If you are lucky enough to have an organizational branding book, you can skip the next section and meet us back at Color Codes.
Note: organizations will sometimes allow you to go off-brand if it’s for a specific purpose, like a major report or separately-branded subprogram. If that’s the case, check in with your Communications staff to see what they recommend. If you’re allowed to make something up, you can use the tips below using a photo or other visual inspiration as your guide.
Steal from yourself
So you don’t have a fully-defined organizational brand, huh? Well, your logo is an excellent place to start. You can use its colors as a jumping-off point for a more complete color palette.
(If you don’t have a logo, you should strongly consider getting one. Even establishing a uniform way to write the company name every time – font, colors, etc. – counts as a logo. But if you’re adamantly logo-free, try using a previous company publication that you liked the look of instead.)
I’ll use my own logo as an example. Black and orange stand out as the two main colors, but a few others are lurking around as well. White, for example, isn’t just empty space; it can be a useful addition to your overall palette. Similarly, the grays between black and white are up for grabs. As such, my primary palette consists of black, white, grays, and orange. Simple enough.
Still, black and orange can get a little Halloweenie after a while. To spice things up, I also have a secondary palette – colors I swap in to break up the tedium. And where did these colors come from? Math.
There are a number of color palette generators online. They take in a color code (more on those in a minute), run some algorithms, and then spit out colors that, mathematically speaking, should work. I usually hate the results. This time, however, I actually got a good one from paletton.com. I plugged the color code for orange into the generator as my base color and played with the equations – monochromatic, adjacent, triad – and found something I liked with tetrad. You can see the results below.

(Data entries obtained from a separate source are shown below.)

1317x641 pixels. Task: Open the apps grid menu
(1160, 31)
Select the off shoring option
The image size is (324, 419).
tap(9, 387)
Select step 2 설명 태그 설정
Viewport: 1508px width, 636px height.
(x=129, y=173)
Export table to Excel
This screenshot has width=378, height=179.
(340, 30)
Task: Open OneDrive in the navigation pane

Other palette generators you could try:
- Adobe Kuler
- Color Palette FX (from pictures)
- Anything that comes up when you search online for “color palette generator”
Whether you’re using an established brand guide or forging ahead on your own, it’s very important that you use the right color code for the occasion.

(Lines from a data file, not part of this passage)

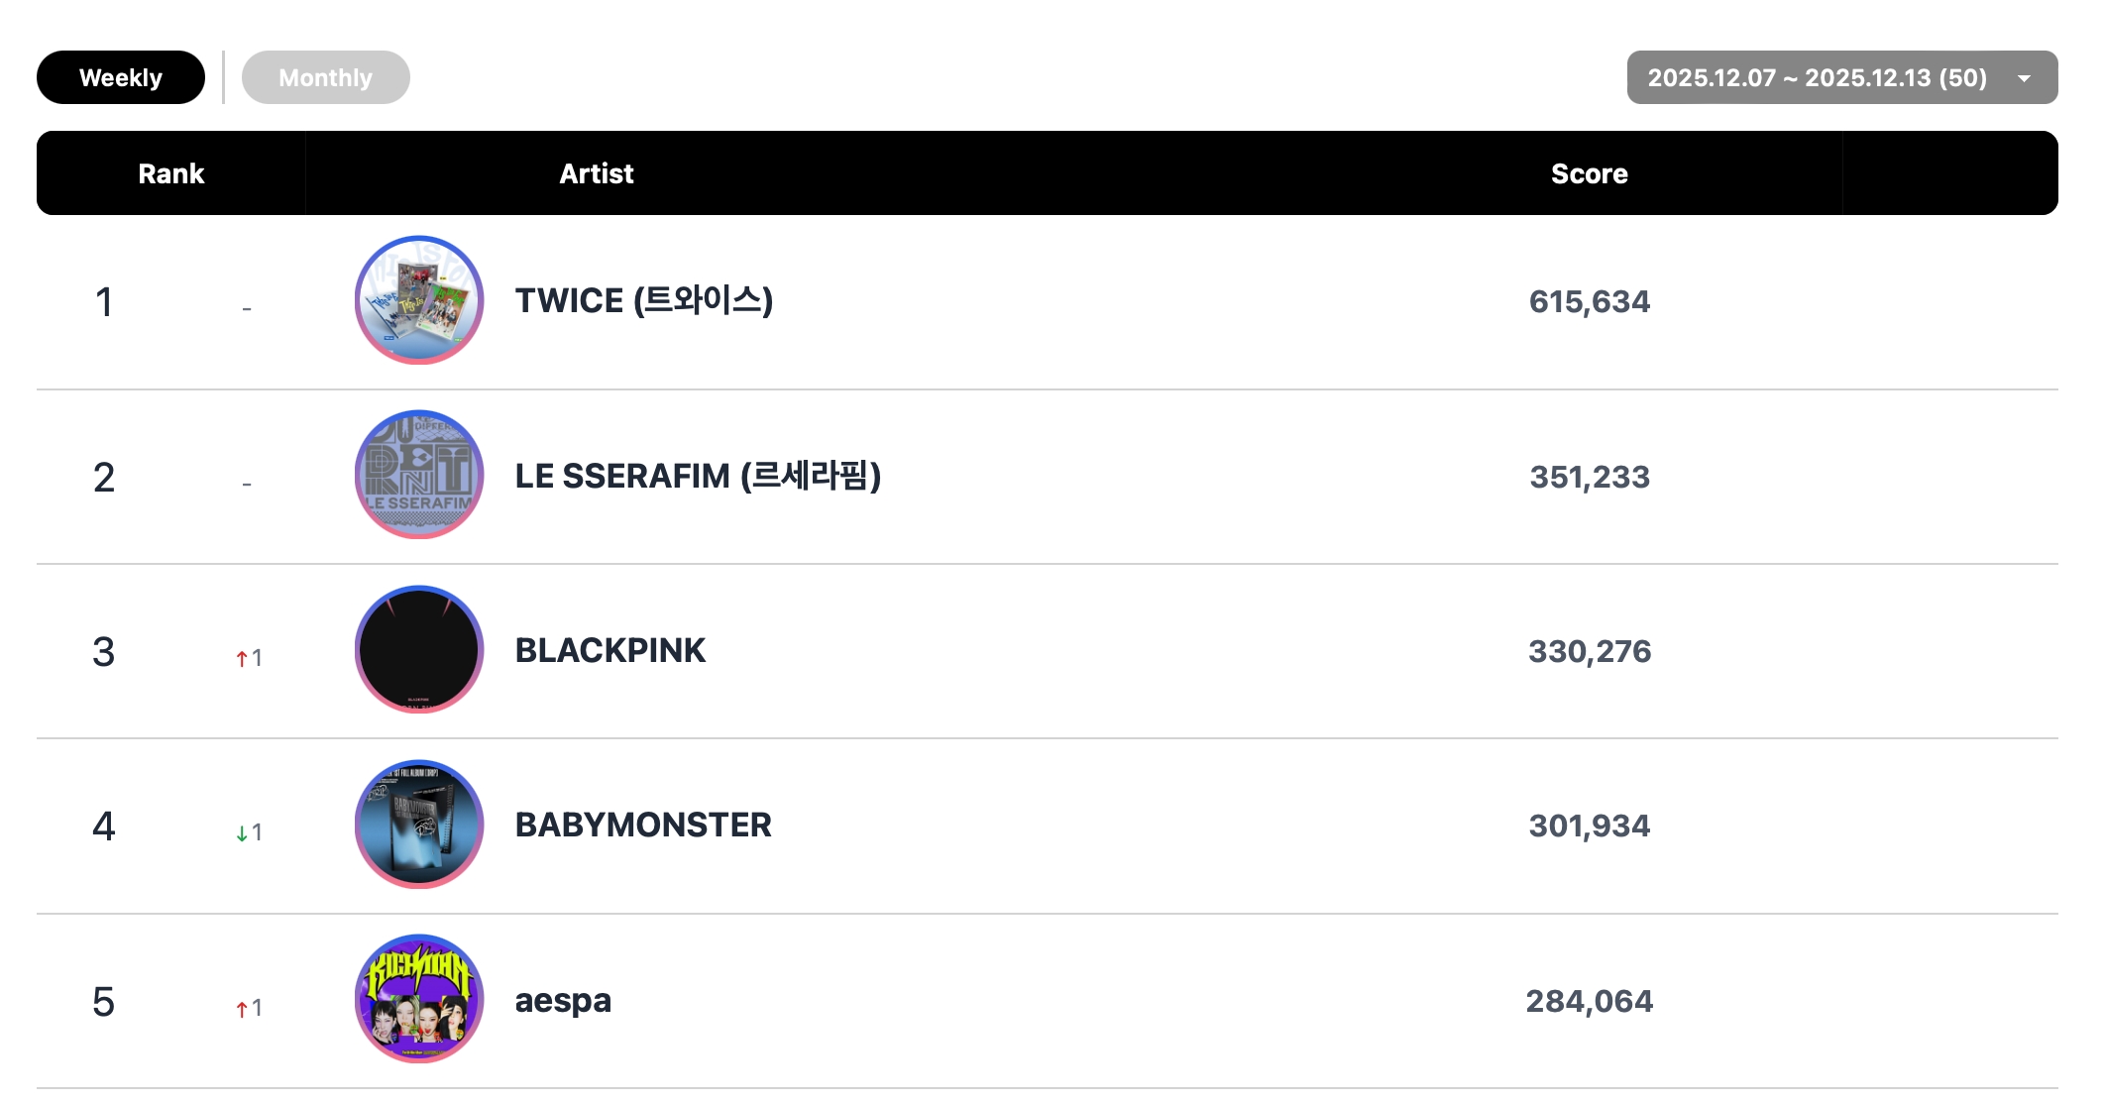Click BLACKPINK red up-arrow rank change
The height and width of the screenshot is (1103, 2104).
[x=242, y=659]
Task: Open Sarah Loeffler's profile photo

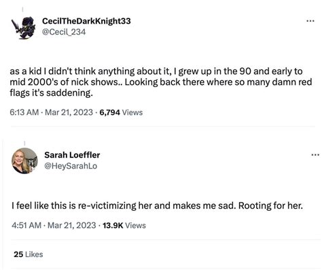Action: point(24,161)
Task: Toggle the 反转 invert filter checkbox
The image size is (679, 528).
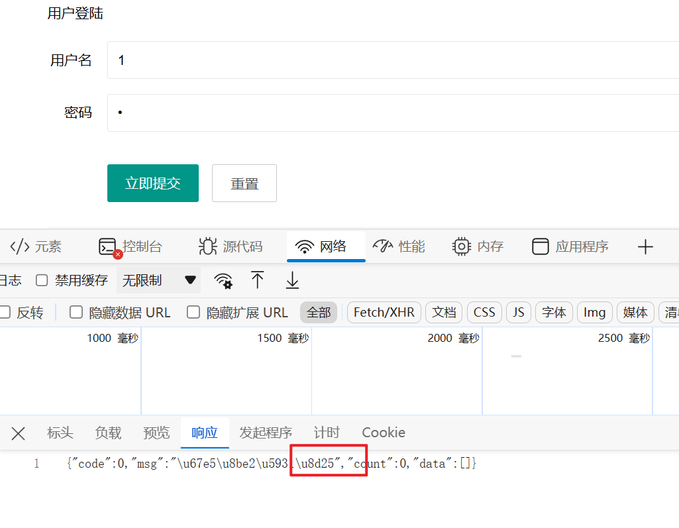Action: (5, 312)
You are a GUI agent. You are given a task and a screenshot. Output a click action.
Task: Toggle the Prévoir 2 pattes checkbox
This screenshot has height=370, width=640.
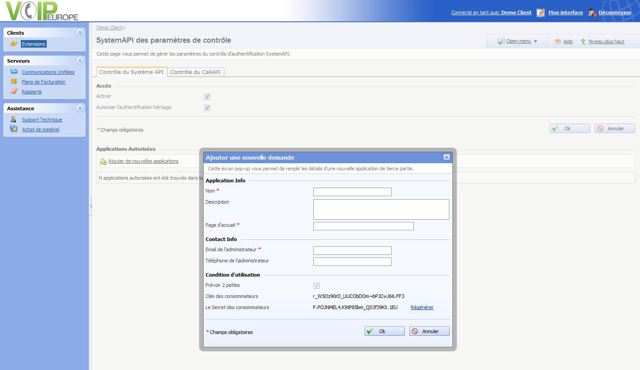(316, 286)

Color codes tell computers and printers how to reproduce the color you have in mind. There are many types of codes, but you’re most likely to see these three:
- RGB – this stands for red / green / blue and is given as a series of three numbers. This code is used for computer screens.
- CMYK – this stands for cyan / magenta / yellow / key (black) and is given as a series of four numbers. This code is used for printing.

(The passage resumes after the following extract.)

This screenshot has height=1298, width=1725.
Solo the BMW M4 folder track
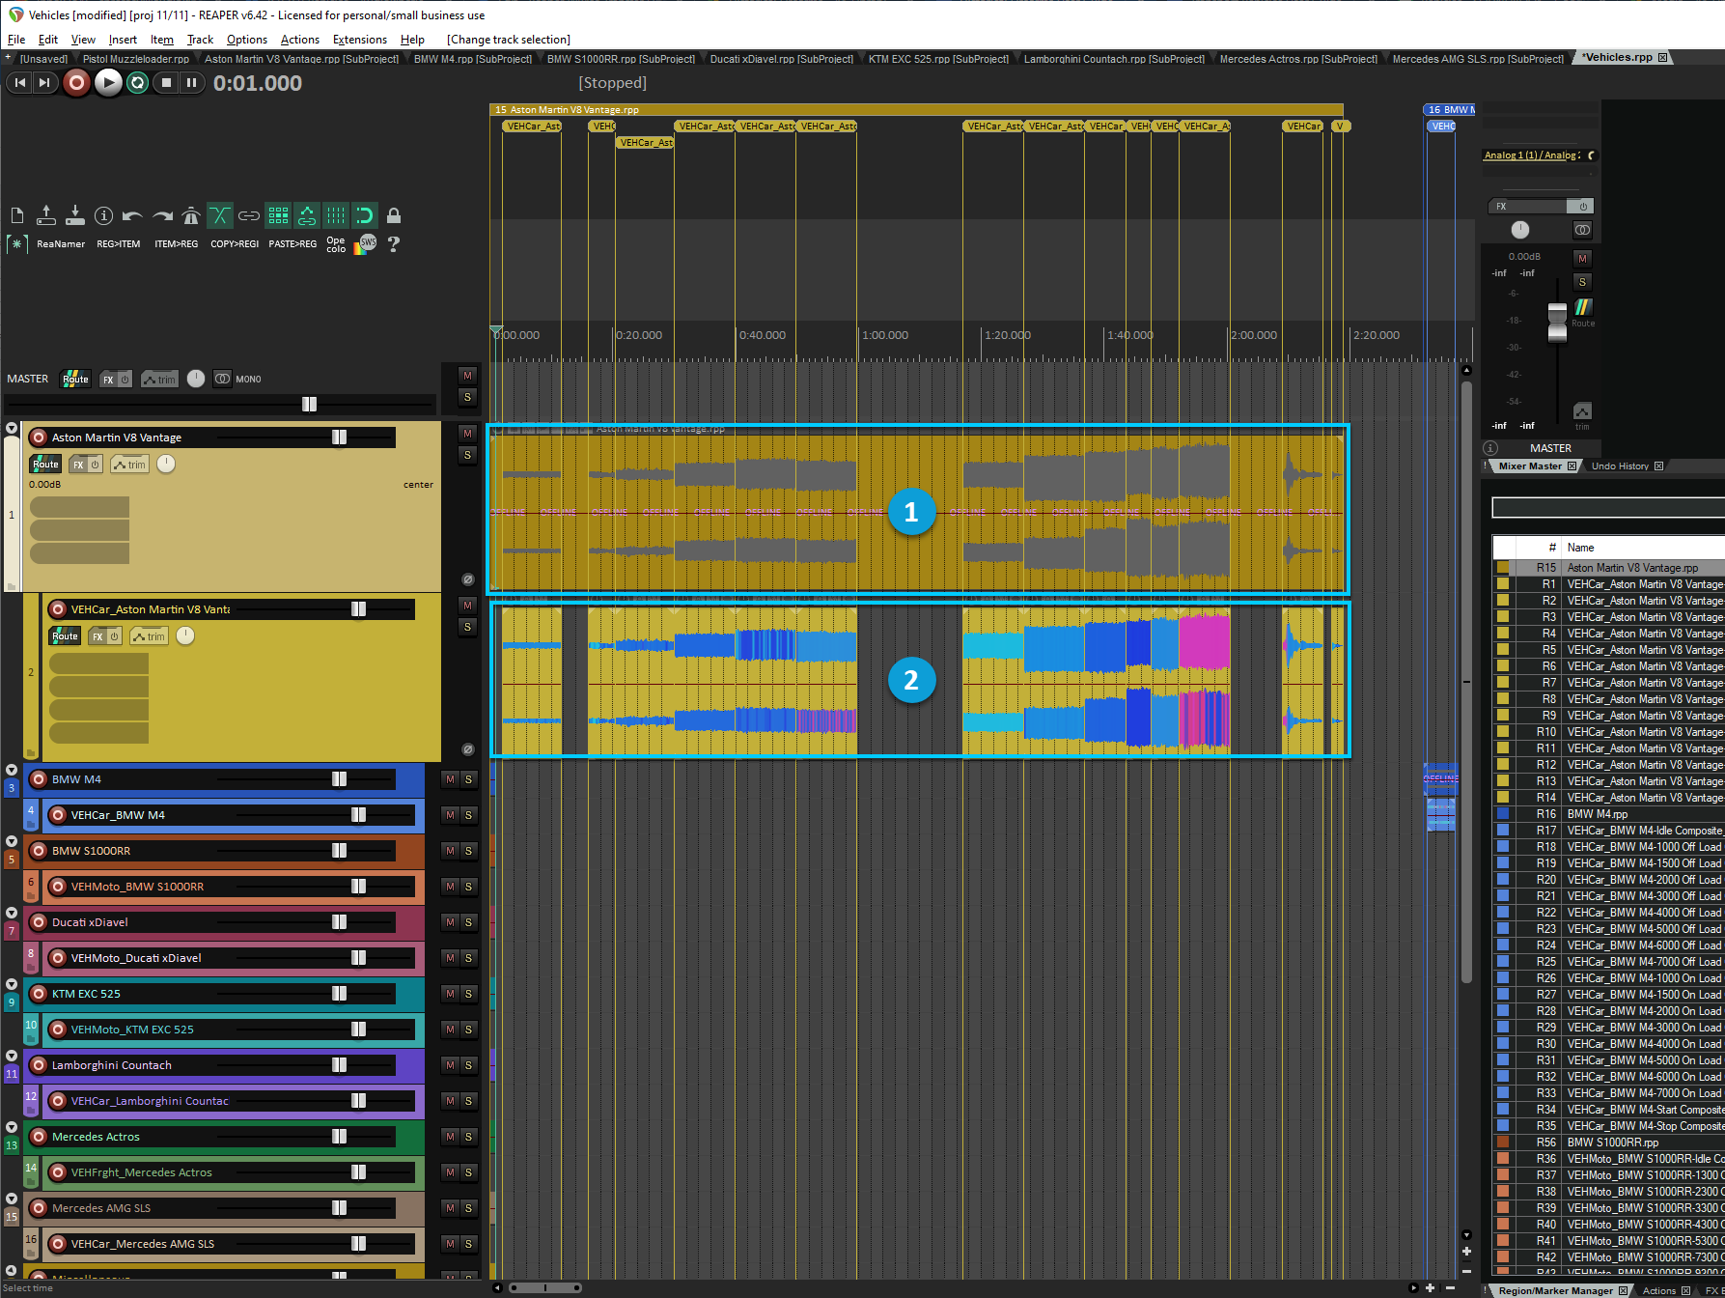468,779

- Hex – this stands for hexadecimal and is given as a ‘#’ character followed by a string of six letters and/or numbers. This code is used for computer screens, particularly in things intended for the internet.
Because these codes are intended for different things (printing vs. screens), they will look weird when used in the wrong way – RGB colors look funky when you print them, while CMYK looks a little off onscreen.
Assuming you’re making stuff to be viewed online (social media, online reports, etc.), you want to make sure you’re using the RGB version of your organization’s logo.
Open the logo in an image editing program. This could be anything from Photoshop to good ol’ Paint (I routinely use Paint – yes, MS Paint – for color grabbing and image cropping). If you don’t have anything suitable try Pixlr Editor, a free online clone of Photoshop. Whichever program you’re using, find the eyedropper tool and click on the color you need the code for.
Open the color detail window. In Paint, click Edit Colors at the top of your screen; in Photoshop or Pixlr, double-click the sample square on the left. Somewhere in the popup window you’ll see a set of boxes labeled red, green, and blue. Write down the numbers in those boxes IN ORDER. That’s the RGB code for your new favorite color.
You can use this RGB code pretty much anywhere – Word, Excel, a color palette generator, the graphics program of your choice, etc.
So now you have a palette. At this point it’s pretty much just a matter of spreading colors around in a logical fashion. But don’t just do it willy-nilly; make sure your color choices support Rule One and help your reader understand your core message.
I usually pick the boldest color to be my highlight and add a few others as backup / context colors. I’m sure you can guess how that plays out with the Hypsypops palette – I highlight whatever element I want my reader to focus on in orange, while various shades of gray get to be the backup singers. If I were working on a longer series of graphs, I might replace the orange with one of the secondary colors as needed.
Don’t have an obvious leader / followers in your color palette? Even if your official palette doesn’t include grays, there’s a good chance you can sneak them in anyway. Gray is a neutral color that goes with anything and it’s often viewed as a default. Try using grays for background or context information and use your organization’s primary colors for the highlighted information. Good luck!
Apply your organization’s established branding to make your data visualizations look like they belong.